A London doctor seems to be successfully treating babies with a rare heart and brain condition using a glue injection.
The Vein of Galen malformation is a result of abnormal communication between arteries and veins in the brain - puts stress on the heart and usually results in fatal heart failure of hydrocephalus (water on the brain) within three or four days.
But a tissue adhesive called Histoacryl - similar to Super Glue - injected through a catheter in the baby's groin could block the affected area of the brain and save the child.
When Dafi of Wales was just a day old, glue was squeezed into the affected part of his brain through a catheter, plugging the leak.
AdvertisementDafi improved straight away and was able to go home but a check in Cardiff two months later detected a second leak, so Dr Brew performed the procedure for a second time.
Dafi had his fifth operation on his first birthday and expects a sixth next month.
"It's been a rollercoaster year but he's well and doing everything that he should; developing as he should," said the child's mother Mrs Catrin Evans.
"It's great. It's unbelievable. He truly is fantastic, full of energy. He's exactly like his sister."
Former headteacher Mrs Evans added: "I couldn't believe how simple an operation it looks; it's so non-invasive.
"It's so dangerous but he comes back looking perfect - no scars, just a tiny cut."
Dr Stefan Brew, a consultant interventional neuro radiologist who has treated around 50 children at London's Great Ormond Street Hospital with the glue procedure, said he still finds doing the highly skilled procedure "incredibly stressful".
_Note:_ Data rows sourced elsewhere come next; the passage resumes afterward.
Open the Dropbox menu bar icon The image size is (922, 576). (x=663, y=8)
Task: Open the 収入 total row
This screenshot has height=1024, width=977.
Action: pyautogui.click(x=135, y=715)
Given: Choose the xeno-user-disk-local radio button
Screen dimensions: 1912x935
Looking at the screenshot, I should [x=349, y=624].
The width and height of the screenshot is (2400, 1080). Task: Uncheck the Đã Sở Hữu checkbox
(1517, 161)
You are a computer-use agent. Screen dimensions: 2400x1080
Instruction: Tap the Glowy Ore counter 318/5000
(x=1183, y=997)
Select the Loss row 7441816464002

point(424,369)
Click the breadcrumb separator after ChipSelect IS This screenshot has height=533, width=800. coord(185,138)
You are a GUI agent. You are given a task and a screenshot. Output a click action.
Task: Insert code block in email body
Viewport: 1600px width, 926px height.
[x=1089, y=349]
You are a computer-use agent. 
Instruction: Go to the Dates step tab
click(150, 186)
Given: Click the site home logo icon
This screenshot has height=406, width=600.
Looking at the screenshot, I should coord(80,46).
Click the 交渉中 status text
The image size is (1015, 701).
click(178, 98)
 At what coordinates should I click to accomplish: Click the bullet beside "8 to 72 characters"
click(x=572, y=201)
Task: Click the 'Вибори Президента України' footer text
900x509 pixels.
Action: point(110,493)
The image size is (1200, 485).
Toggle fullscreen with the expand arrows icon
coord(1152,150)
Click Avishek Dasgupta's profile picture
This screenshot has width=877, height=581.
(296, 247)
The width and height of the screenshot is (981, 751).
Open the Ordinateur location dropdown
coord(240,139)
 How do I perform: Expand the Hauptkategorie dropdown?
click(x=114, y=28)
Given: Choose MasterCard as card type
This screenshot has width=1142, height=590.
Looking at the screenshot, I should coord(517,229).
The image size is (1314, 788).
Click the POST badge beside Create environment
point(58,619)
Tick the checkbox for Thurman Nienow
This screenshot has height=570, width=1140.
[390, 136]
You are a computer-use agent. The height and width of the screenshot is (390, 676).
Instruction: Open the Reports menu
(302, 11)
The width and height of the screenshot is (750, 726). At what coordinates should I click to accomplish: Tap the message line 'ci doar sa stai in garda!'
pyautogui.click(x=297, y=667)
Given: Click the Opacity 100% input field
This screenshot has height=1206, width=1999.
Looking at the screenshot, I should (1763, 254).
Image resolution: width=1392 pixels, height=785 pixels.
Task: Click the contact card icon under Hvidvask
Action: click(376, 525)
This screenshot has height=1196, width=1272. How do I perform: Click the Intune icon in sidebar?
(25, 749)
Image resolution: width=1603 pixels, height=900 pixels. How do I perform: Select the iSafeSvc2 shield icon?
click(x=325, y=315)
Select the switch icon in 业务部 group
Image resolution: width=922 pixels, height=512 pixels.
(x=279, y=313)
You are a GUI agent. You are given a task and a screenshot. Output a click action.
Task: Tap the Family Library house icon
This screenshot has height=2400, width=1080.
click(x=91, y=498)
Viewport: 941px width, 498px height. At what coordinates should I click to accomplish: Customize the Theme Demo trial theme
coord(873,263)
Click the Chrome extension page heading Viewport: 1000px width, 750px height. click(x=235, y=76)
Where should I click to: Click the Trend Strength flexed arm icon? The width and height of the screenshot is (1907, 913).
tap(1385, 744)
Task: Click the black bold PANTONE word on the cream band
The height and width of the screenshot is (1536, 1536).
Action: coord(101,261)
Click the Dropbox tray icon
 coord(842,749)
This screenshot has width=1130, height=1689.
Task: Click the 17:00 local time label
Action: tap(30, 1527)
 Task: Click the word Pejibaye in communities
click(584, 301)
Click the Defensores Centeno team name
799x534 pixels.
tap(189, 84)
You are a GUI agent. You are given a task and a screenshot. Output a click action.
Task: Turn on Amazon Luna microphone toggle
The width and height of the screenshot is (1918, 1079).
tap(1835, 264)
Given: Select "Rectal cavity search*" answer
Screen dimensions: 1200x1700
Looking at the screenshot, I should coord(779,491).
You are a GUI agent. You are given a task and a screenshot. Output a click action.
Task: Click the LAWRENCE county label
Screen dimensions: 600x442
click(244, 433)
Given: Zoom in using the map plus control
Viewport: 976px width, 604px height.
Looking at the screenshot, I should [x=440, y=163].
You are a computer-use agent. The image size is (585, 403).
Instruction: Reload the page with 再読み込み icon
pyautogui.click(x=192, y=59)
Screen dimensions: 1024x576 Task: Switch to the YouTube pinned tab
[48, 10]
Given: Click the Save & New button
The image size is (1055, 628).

Dr Brew said around six out of 10 children treated go on to live a normal life and another two in 10 will be left with only a mild disability.
A further 10 per cent will be left severely disabled and one in 10 children will die.
"No matter how careful you are, there's an element of chance to it," Dr Brew said. "What is known is that if you don't treat them, they die."
Babies usually die within three or four days of birth without treatment, but treating a child who is so small and so ill adds to the difficulty of the procedure and there are further risks if the glue does not set quickly enough or sets too quickly.
The glue technique was pioneered by Dr Pierre Lasjaunias in France in the 1980s and Dr Brew, 43, was able to go and watch him in action before his death last year.
Dr Brew said demand is rising for the treatment which is offered at only two UK centres - GOSH, in London, and the Royal Hospital for Sick Children, in Glasgow - although the condition is so rare.
"It's incredibly stressful and I think it's easy to take when you're younger," he said.